Xyrem either alone or in combination with other CNS depressants may be associated with adverse reactions including seizure, respiratory depression, decreases in the level of consciousness, coma, and death. The rapid onset of sedation, coupled with amnesia, particularly when combined with alcohol, has posed risks for voluntary and involuntary users (e.g., assault victims). Xyrem is contraindicated in patients being treated with sedative hypnotic agents and in patients with succinic semialdehyde dehydrogenase deficiency. In addition, patients should not drink alcohol when using Xyrem. Succinic semialdehyde deficiency is a rare inborn error of metabolism variably characterized by mental retardation, hypotonia, and ataxia.
The most common adverse reactions in pediatric patients were enuresis (bed-wetting), nausea, headache, vomiting, weight decrease, decreased appetite and dizziness.

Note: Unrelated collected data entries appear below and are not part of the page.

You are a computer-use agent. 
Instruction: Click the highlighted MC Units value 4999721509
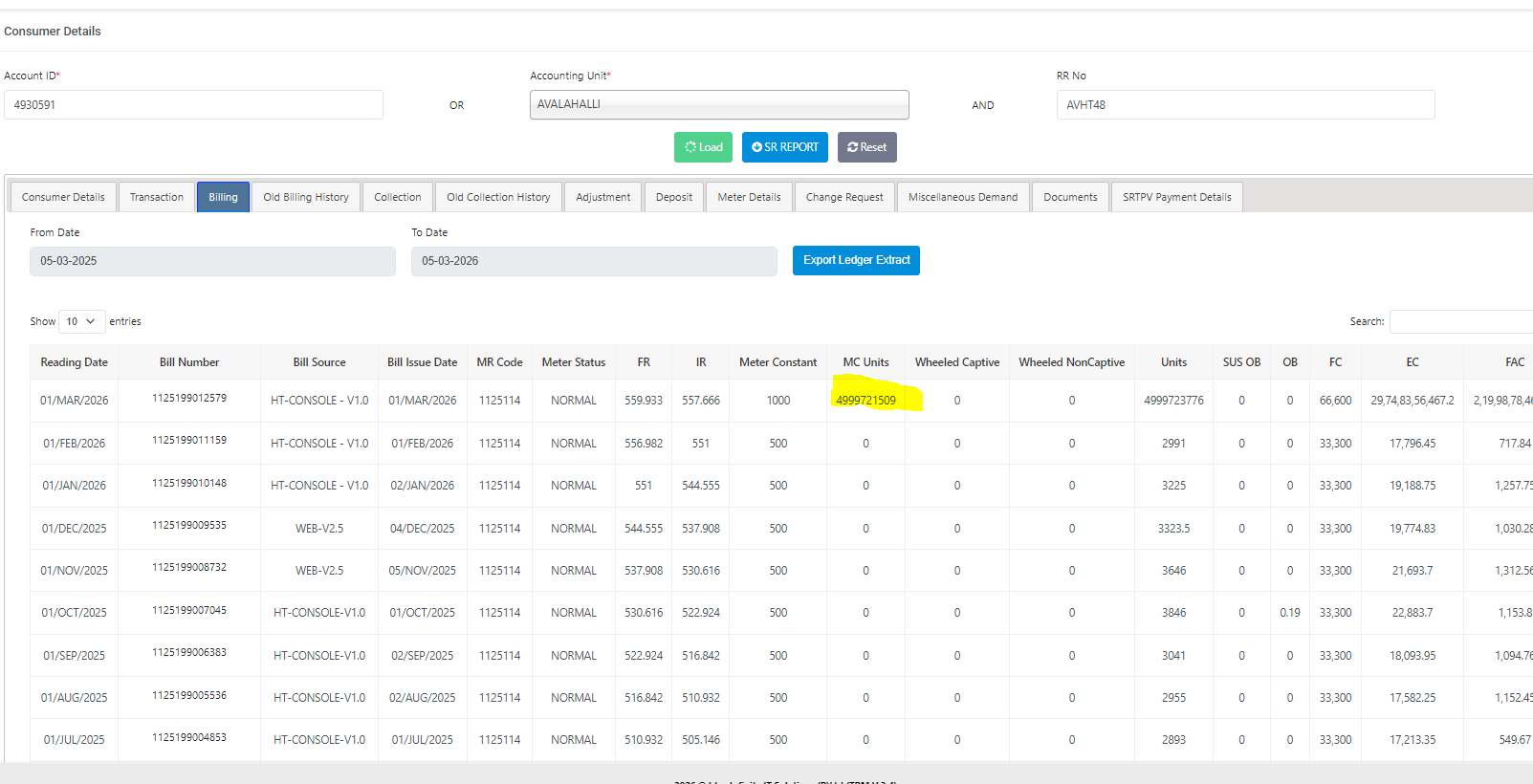click(866, 401)
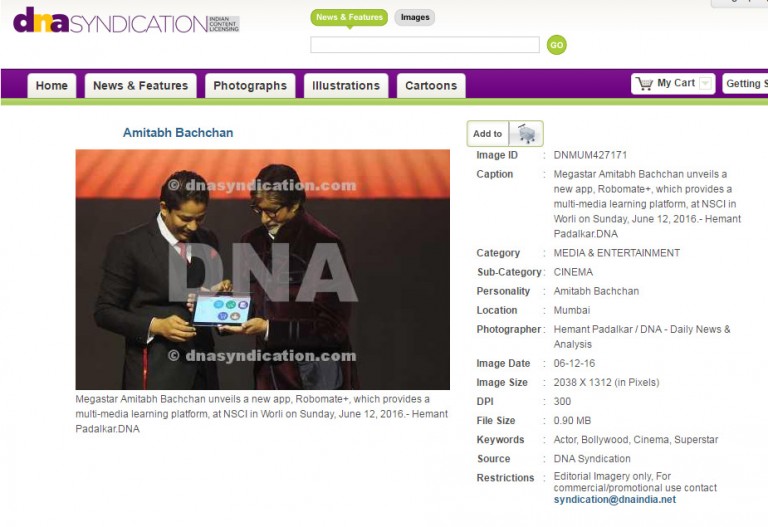Viewport: 768px width, 527px height.
Task: Click the Getting Started button in the navbar
Action: (x=746, y=84)
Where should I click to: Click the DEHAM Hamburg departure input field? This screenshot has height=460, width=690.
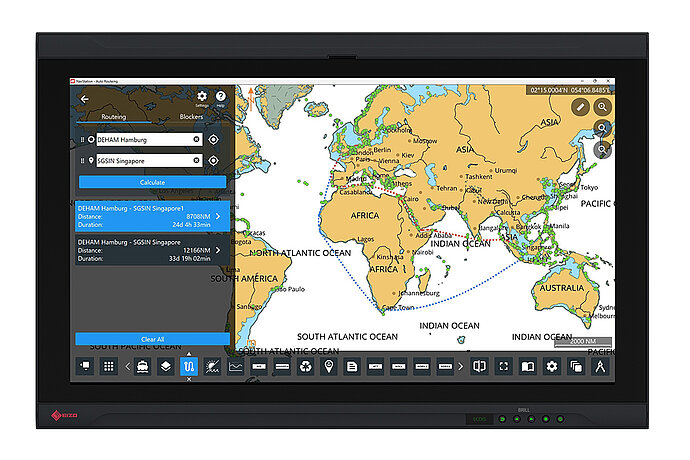(149, 140)
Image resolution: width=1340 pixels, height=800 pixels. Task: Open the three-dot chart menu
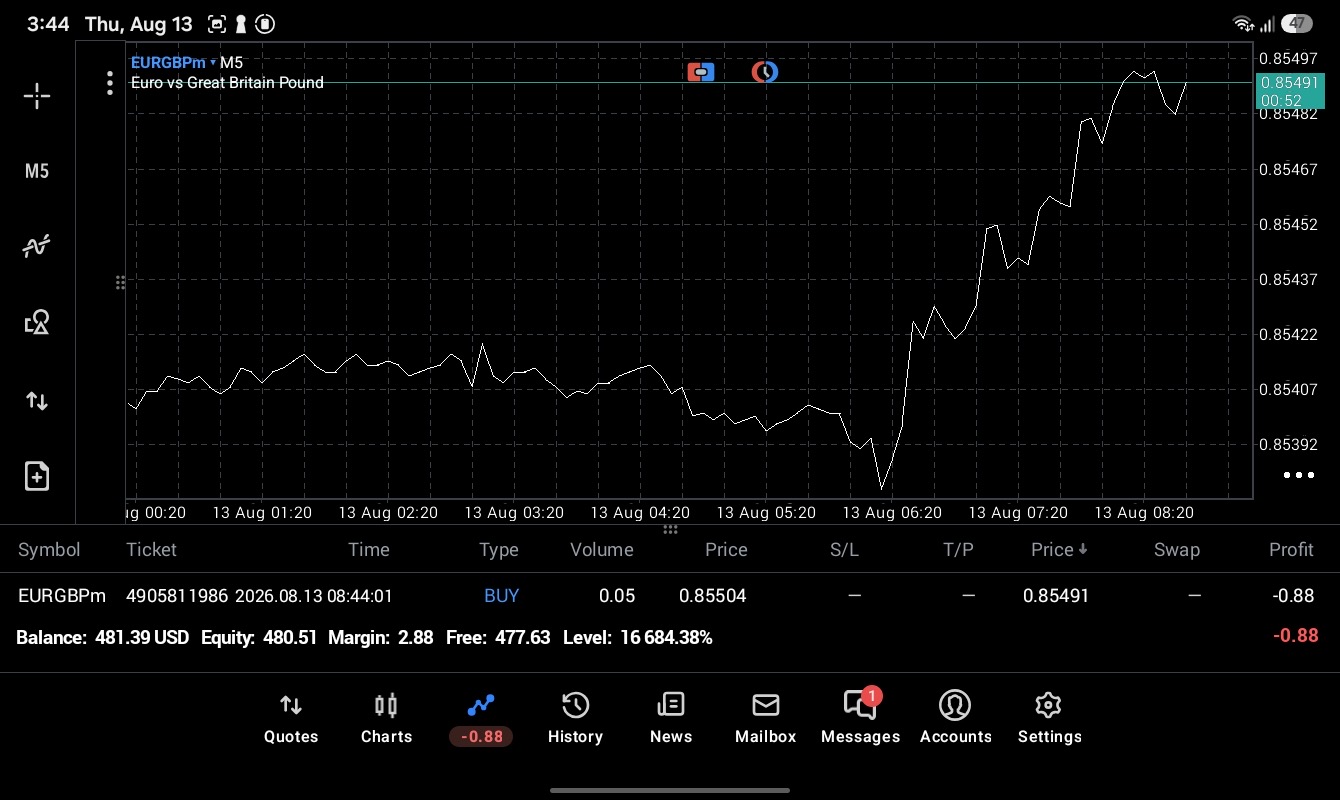pyautogui.click(x=110, y=83)
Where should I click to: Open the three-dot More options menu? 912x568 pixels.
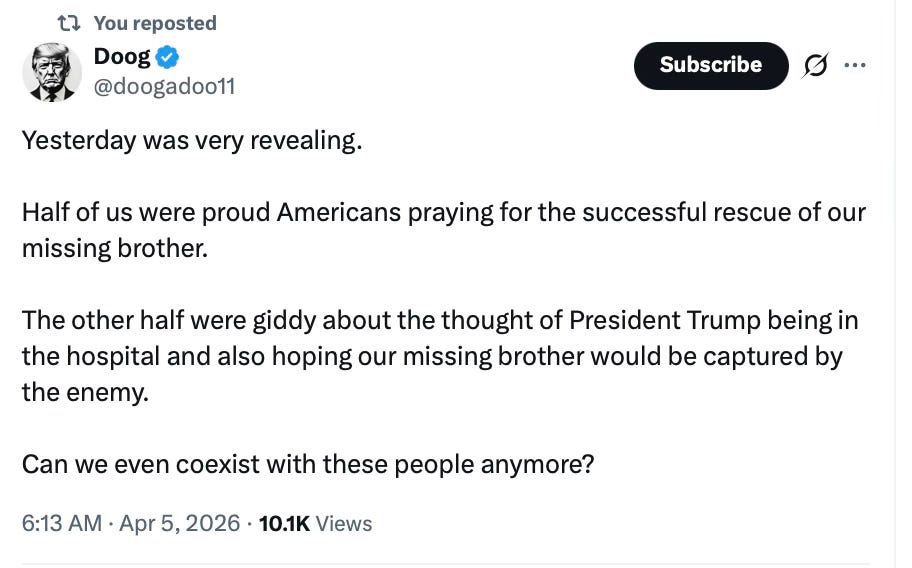855,66
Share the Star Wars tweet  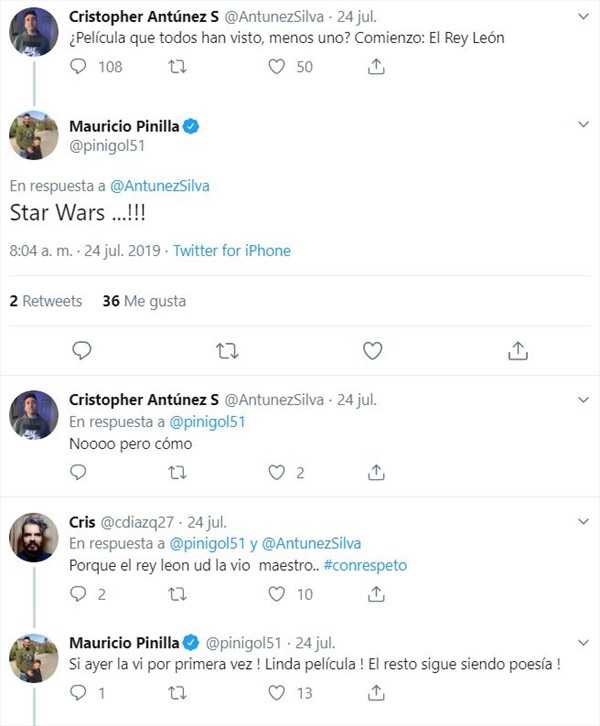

The following adverse reactions have been identified during post-approval use of Xyrem. Because these reactions are reported voluntarily from a population of uncertain size, it is not always possible to reliably estimate their frequency or establish a causal relationship to drug exposure: arthralgia (joint pain), decreased appetite, fall, fluid retention, hangover, headache, hypersensitivity, hypertension, memory impairment, nocturia (excessive nighttime urination), panic attack, vision blurred and weight decreased.
Because of the risk of serious outcomes resulting from inappropriate prescribing, misuse, abuse and diversion, Xyrem is only available through a risk evaluation mitigation strategy (REMS) programs.
The FDA granted this application Priority Review designation. Xyrem also received Orphan Drug designation, which provides incentives to assist and encourage the development of drugs for rare diseases.